A milhares de quilômetros dali, se não envolverem o Egito, todos os problemas do mundo árabe são passíveis de serem regionalizados. Por isso o assassinato de pelo menos 45 cristãos no domingo passado, seguido do estabelecimento de estado de emergência no país do presidente Al-Sisi, pode tragar para o abismo o país que serve de centro de gravidade do diálogo na região. Uma piora na realidade egípcia aumenta a pressão sobre a fronteira da União Européia. Vem, aí, uma vida mais dura para quem acredita que a humanidade combina melhor com liberdade e democracia.

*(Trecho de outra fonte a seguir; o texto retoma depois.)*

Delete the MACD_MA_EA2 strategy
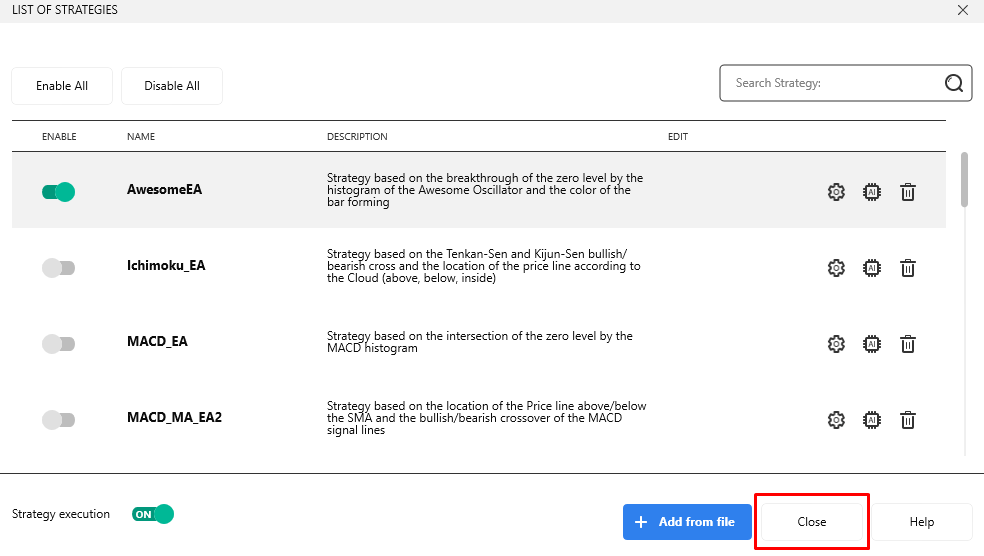Viewport: 984px width, 556px height. click(x=907, y=420)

Ao tocar nesse ponto, chegamos a George Soros, uma das figuras interessantes do mundo atual. Controvertido bilionário, a ponto de ser ao mesmo tempo xingado e consagrado por pessoas que se opõem ao capitalismo, Soros é um caso extremo de homem de negócios que ganha muito dinheiro com coisas que ele mesmo critica. Espécie de personificação da ideia de que, para mudar o jogo, você precisa aprender suas regras. E triunfar de acordo com elas. Seu principal playground experimental é a Hungria, onde nasceu. E de tanto ajudar com seu dinheiro a inovação no país minou os propósitos do regime comunista, que repele gestos de consolo.
Nos anos 1980, Soros contava entre seus bolsistas com um jovem advogado chamado Viktor Orban. A aposta de Soros começou acertada, mas hoje aparenta sair pela culatra. Desde 2010, Orban é o primeiro-ministro da Hungria. Seu governo é um dos mais reacionários da Europa. Entre suas muitas ações controvertidas, existe a de proibir a Universidade da Europa Central, a Harvard que Soros mantém em Budapeste. Soros quer ser lembrado como grande patrocinador de uma sociedade aberta, ideologia construída sobre as idéias de Karl Popper. Ironia do destino. Preocupe-se com a França de Le Pen, a extrema-direita alemã, mas é na Hungria que a política devoradora de idéias corre solta.
De tempos em tempos, o poder é tomado por figuras que conduzem seus povos para uma vida pior, desconectada da realidade. Fervem inventivas ideologias lisonjeando as necessidades do povo. Deveria ser o sofrimento humano o limiar do poder da autoridade. Em relação a qualquer outra coisa, tudo é movimento, não há a última palavra.
*Paulo Delgado é copresidente do Conselho de Economia, Sociologia e Política da FecomercioSP.
Artigo publicado no jornal Corrreio Braziliense no dia 16 de abril de 2017.